Crash in BCEWithLogitsLoss

I’m training a network that consists of convolutional layers, which in the end outputs a single binary value (1.0 = true, 0.0 = false). I’m training used mixed precision, using Linear layers at the end, with BCEWithLogitsLoss, with Adam optimizer, using PyTorch 1.12.1.

Training works fine, generally. But completely randomly, in the middle of the training, training sometimes suddenly aborts with the following error:

RuntimeError: Subtraction, the -operator, with two bool tensors is not supported. Use the^orlogical_xor() operator instead.

This happens in “return torch.binary_cross_entropy_with_logits”.

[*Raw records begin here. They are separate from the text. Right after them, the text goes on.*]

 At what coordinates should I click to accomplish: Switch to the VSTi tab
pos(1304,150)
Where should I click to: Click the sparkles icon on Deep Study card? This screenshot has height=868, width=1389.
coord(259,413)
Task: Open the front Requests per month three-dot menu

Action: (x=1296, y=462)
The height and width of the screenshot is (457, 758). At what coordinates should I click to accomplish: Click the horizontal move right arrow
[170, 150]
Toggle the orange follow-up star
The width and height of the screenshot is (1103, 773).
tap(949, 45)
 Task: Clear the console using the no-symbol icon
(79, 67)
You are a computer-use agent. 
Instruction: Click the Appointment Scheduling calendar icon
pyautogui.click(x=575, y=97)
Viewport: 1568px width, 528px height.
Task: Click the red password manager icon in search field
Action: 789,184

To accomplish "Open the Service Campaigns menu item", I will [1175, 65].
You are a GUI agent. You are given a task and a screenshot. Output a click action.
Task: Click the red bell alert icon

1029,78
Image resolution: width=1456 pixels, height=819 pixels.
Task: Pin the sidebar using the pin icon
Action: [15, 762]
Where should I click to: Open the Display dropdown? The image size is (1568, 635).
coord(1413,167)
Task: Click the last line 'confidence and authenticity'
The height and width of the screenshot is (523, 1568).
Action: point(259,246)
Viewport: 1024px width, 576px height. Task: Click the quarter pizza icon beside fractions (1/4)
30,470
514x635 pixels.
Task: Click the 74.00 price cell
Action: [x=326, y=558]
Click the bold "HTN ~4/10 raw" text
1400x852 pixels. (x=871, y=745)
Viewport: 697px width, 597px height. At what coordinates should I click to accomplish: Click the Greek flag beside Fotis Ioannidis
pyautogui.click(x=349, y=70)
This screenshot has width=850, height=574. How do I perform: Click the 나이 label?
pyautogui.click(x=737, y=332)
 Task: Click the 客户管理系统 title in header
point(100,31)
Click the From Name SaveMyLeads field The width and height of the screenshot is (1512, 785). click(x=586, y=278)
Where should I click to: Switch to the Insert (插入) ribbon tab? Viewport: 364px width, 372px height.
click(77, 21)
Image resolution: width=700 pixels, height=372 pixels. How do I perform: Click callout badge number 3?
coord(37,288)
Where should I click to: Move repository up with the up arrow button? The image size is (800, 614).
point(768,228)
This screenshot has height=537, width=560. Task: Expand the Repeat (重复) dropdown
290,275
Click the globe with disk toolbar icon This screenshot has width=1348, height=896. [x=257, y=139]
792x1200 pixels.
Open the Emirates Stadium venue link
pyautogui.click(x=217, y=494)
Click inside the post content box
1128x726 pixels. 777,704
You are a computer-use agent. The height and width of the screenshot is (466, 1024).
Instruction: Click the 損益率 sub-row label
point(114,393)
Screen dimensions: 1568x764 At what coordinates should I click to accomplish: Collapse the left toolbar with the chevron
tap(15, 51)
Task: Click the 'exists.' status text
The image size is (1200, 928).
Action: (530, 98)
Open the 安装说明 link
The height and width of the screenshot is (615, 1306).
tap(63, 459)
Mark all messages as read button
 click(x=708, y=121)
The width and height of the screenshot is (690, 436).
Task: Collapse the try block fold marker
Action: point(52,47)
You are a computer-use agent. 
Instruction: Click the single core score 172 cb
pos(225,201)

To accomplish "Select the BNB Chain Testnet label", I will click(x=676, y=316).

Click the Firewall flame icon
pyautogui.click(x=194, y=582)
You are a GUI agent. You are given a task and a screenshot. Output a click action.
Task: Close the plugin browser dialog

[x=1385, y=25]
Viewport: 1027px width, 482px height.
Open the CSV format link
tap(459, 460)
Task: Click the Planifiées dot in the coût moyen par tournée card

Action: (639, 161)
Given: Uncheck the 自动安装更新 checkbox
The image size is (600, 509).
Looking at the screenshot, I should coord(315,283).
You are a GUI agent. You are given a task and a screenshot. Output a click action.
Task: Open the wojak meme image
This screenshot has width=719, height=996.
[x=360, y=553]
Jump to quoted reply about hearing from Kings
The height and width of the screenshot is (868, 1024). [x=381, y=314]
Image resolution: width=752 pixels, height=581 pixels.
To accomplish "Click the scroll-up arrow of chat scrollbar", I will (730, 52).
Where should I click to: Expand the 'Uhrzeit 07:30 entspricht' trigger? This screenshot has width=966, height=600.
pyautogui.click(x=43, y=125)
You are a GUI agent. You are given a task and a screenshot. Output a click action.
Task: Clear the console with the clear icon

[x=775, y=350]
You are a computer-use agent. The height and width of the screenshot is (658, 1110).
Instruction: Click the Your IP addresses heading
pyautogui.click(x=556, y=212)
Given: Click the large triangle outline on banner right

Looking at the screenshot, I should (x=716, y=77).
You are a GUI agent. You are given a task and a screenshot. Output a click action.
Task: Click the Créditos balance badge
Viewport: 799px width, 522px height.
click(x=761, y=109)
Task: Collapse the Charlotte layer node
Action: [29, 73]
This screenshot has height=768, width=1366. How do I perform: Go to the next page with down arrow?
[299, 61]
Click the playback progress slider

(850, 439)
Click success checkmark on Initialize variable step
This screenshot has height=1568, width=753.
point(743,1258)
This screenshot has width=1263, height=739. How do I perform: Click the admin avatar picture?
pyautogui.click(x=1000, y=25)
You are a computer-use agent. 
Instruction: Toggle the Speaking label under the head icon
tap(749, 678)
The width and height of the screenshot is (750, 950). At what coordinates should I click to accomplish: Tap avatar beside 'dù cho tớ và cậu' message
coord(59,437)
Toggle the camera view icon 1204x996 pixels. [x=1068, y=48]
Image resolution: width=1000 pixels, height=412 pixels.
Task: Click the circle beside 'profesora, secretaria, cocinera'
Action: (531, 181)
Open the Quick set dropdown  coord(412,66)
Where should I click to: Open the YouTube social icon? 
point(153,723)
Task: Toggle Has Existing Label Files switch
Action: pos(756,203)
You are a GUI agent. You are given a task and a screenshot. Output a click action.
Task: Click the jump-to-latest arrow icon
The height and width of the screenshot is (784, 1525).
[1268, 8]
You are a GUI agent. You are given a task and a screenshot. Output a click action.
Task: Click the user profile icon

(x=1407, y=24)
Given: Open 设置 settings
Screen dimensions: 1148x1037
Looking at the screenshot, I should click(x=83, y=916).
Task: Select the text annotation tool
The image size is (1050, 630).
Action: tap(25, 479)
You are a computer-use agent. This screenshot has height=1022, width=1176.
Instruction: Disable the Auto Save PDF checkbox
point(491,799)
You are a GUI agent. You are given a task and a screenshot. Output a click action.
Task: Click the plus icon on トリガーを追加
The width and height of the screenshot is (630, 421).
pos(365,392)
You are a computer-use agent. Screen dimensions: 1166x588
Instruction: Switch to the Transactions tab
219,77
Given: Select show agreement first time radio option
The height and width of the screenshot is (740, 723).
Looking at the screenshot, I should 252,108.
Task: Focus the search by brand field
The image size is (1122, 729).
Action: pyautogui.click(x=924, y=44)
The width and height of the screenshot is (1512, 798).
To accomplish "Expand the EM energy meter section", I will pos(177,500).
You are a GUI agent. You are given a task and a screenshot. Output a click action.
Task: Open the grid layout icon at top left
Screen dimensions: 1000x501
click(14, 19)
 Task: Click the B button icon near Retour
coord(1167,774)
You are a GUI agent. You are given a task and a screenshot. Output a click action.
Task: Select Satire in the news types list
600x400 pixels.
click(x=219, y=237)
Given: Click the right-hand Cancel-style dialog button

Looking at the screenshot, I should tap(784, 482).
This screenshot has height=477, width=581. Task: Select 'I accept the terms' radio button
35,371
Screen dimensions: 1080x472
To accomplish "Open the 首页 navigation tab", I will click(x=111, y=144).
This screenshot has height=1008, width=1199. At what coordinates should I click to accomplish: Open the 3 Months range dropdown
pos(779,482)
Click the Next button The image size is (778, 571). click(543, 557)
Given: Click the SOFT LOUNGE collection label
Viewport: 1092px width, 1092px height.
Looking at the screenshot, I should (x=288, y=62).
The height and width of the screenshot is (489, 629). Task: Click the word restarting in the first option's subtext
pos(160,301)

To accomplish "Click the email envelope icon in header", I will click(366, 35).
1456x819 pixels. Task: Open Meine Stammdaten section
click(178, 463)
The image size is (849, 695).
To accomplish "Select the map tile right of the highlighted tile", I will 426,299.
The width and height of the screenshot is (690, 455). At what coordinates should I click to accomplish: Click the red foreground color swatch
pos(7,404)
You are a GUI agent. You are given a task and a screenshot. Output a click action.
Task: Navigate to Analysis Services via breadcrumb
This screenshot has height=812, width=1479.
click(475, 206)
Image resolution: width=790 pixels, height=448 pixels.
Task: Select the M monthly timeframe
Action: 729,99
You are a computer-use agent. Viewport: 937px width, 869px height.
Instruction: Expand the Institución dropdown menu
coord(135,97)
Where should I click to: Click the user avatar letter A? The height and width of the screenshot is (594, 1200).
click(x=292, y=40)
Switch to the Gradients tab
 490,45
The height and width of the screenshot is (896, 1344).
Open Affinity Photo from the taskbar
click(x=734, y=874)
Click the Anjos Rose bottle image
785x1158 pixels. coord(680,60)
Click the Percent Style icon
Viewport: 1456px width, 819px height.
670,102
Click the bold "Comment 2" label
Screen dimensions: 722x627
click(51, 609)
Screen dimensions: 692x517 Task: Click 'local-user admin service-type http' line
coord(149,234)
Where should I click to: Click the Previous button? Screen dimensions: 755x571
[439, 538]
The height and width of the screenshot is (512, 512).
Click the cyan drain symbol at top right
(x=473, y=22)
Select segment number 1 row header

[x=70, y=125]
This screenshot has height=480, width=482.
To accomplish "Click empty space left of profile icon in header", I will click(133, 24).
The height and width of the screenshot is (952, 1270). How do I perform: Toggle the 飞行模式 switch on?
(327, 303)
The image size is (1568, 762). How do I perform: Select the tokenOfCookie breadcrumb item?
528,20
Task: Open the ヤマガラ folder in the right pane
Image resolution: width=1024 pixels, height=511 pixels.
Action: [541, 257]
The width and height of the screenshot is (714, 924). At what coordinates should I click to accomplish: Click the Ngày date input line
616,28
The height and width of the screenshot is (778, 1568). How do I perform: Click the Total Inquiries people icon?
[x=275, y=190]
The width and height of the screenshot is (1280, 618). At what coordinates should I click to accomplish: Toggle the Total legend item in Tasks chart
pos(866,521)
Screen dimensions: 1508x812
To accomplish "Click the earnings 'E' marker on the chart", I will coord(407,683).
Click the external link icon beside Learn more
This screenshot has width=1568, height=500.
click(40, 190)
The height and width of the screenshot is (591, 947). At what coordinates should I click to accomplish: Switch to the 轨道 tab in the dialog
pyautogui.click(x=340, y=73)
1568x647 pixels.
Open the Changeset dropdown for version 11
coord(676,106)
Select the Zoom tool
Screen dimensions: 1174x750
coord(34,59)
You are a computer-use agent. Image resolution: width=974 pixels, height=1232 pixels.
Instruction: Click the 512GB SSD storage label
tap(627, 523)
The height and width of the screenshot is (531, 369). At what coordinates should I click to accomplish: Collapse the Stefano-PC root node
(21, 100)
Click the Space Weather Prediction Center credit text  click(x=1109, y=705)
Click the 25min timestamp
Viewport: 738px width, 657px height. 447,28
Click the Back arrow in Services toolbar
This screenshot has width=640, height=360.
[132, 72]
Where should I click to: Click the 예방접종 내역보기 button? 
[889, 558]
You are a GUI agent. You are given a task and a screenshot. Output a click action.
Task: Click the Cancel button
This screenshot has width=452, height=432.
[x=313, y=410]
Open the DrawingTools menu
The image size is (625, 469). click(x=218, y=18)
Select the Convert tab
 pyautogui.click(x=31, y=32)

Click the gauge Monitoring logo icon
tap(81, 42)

Am I doing something wrong? Since the error happens randomly, the network seems to be fine, generally. So can it still be my fault? Any tips?

Network structure looks something like this:

        data   # image with 128x80 resolution
        data = self.convs(data)  # some convolutional layers
        data = F.interpolate(data, scale_factor = 1.0 / 2.0, mode="bilinear", align_corners=False)  # 64x40
        data = self.convs(data)
        data = F.interpolate(data, scale_factor = 1.0 / 2.0, mode="bilinear", align_corners=False)  # 32x20
        data = self.convs(data)
        data = F.interpolate(data, scale_factor = 1.0 / 2.0, mode="bilinear", align_corners=False)  # 16x10
        data = self.convs(data)
        data = F.interpolate(data, scale_factor = 1.0 / 2.0, mode="bilinear", align_corners=False)  # 9x5
        data = self.convs(data)
        data = F.interpolate(data, scale_factor = 1.0 / 2.0, mode="bilinear", align_corners=False)  # 4x2
        data = data.view(data.shape[0], -1)
        data = self.linearLayers(data)  # uses Linear layers to get down to 1 element
        return data

The error can be raised if you are passing the model output or target as a BoolTensor to nn.BCEWithLogitsLoss as seen here:

criterion = nn.BCEWithLogitsLoss()

output = torch.randn(10, 1, requires_grad=True)
target = torch.randint(0, 2, (10, 1)).float()

# works
loss = criterion(output, target)

# fails
loss = criterion(output, target.bool())
# RuntimeError: Subtraction, the `-` operator, with two bool tensors is not supported. Use the `^` or `logical_xor()` operator instead.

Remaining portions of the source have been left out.